Biz kızımla bu günlerin keyfini çıkarmaya çalışıyoruz. Elif'i kucağımda tutarken çok karışık duygularla sarılıyorum. Biz hep üç çocuklu bir aile olmak istedik. Tabii ki hayatın ne göstereceği hiç belli olmaz ama Elif bir başlangıç gibi bir son gibi de hissettiriyor. İnsan en fazla kendi çocuklarına yakın olabiliyor. Bebek kokusu, yumuşaklığı o kadar güzel ki onu doyasıya içime çekmek istiyorum. Her anının tadını çıkarmak ve içime kazımak istiyorum. Bebekler çok çabuk büyüyorlar. Meryem ve Bilge ne zaman doğdu, ne zaman bu kadar büyüdüler insan farkedemiyor. Farkında olmadan akıp geçen zamana karşı bir farkındalık kazanmak istiyorum. Biliyorum ki resimler var, videolar var ama yine de bütün bu kayıtlar o yaşanılan anın gerçekliğini saklamaya yetmiyor. Hafızalarımızda yer alan hatıralar ise genelde uçlarda yaşanılan duyguları barındırıyor. Elif'i kucağıma sıkı sıkıya bastırırken keşke kokuları ve dokunuşları da saklamak mümkün olsaydı diye geçiriyorum içimden. Bunun mümkünsüzlüğü yaşadığım ana daha da sıkı sıkıya sarılmama sebep oluyor.
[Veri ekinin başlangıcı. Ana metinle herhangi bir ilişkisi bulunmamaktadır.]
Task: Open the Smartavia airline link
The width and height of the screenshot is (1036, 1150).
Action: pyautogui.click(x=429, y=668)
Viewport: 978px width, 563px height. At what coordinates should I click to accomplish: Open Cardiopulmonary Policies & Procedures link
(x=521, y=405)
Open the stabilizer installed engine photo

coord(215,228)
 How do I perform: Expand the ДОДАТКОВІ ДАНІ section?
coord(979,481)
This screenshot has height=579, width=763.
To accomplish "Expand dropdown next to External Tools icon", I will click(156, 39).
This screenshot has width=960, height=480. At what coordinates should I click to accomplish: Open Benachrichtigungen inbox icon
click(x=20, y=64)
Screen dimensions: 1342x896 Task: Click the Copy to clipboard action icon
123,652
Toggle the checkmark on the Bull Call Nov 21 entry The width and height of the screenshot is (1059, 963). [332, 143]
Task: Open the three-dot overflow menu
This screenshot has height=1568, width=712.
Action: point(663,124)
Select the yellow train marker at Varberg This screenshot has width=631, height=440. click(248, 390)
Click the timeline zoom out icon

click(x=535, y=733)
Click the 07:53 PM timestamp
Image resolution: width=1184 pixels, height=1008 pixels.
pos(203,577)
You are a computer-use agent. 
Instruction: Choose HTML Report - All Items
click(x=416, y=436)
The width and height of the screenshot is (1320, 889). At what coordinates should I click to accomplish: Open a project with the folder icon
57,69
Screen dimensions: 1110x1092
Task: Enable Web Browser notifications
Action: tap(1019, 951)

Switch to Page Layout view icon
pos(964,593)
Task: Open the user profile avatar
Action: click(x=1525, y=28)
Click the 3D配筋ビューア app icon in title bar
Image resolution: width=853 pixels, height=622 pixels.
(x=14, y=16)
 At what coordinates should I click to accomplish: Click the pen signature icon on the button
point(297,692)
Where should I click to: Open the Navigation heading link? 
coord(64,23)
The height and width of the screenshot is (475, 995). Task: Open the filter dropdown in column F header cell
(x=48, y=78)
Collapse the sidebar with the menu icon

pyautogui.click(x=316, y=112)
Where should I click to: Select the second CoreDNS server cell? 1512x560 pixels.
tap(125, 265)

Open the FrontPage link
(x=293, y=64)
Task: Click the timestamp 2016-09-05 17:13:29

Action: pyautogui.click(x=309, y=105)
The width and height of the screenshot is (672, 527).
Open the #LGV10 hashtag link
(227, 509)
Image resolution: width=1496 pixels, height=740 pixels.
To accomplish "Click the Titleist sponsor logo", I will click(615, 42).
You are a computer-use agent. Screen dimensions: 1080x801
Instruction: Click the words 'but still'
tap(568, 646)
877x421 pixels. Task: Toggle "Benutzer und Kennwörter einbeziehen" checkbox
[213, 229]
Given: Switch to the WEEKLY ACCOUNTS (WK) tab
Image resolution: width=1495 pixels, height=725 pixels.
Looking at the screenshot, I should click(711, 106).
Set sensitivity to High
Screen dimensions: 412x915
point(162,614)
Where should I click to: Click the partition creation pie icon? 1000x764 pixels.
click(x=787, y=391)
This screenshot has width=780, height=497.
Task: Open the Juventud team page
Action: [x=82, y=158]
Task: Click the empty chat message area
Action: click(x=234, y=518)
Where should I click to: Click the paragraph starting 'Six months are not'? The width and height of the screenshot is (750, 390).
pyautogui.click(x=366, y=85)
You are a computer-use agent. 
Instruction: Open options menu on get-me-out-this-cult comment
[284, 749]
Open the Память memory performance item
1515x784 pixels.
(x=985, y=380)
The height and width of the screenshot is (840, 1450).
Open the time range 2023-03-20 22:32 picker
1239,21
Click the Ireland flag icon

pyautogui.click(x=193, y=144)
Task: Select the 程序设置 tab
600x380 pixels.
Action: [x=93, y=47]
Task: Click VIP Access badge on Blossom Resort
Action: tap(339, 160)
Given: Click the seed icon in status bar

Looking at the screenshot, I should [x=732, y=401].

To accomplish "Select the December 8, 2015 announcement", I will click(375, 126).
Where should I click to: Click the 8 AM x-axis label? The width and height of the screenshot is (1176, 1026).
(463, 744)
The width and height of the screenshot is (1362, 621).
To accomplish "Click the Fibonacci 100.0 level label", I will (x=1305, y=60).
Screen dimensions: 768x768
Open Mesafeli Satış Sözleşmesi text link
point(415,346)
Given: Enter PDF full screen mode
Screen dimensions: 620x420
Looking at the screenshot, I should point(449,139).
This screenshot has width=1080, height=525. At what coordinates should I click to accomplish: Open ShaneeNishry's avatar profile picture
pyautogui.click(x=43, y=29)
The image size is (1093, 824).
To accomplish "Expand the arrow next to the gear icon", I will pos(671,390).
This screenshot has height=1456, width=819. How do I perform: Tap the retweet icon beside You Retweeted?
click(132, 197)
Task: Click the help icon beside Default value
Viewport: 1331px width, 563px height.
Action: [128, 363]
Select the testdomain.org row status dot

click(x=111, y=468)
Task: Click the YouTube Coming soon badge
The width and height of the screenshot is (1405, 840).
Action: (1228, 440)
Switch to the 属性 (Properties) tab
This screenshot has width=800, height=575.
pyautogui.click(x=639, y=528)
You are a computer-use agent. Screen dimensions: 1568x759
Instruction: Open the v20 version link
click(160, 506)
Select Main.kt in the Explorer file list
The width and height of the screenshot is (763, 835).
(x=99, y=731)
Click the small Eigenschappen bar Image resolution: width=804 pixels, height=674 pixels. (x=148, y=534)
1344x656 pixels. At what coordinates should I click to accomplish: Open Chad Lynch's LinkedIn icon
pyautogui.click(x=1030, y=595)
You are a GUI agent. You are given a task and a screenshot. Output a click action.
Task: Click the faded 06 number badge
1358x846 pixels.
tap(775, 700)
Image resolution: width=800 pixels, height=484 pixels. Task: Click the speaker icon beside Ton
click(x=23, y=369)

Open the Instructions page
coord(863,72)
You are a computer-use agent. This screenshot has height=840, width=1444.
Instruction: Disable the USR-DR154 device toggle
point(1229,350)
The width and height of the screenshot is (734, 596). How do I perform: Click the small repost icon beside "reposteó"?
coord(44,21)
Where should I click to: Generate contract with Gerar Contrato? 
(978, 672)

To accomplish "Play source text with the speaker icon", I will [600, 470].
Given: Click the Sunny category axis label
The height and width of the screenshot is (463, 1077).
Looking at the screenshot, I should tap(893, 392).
İyi ki doğdun canım kızım. Aramıza hoşgeldin Elif!



15 Nisan 2015 Çarşamba

Meryem 6 Yaşında

Zaman ne kadar hızlı geçiyor. Göz açıp kapayıncaya kadar kızım 6 yaşına girdi. Bu 6 sene içerisinde ne kadar da çok şey değişti. Özellikle bu son sene Meryem'in gelişmesi açısından çok verimli oldu. Okula başladı, okumayı öğrendi, kendisine yeni arkadaşlar edindi, ne sevip ne sevmediğinin daha çok bilincine vardı ve hatta bizimle akıl yarıştırır oldu. Tabii bu zaman zarfında hala değişmeyen şeyler de var. Mesela hala bize sarılmayı çok seviyor, yanımızda yatmak istiyor, yemeklerde hala çok seçici ve parmağını emmeye inatla devam ediyor.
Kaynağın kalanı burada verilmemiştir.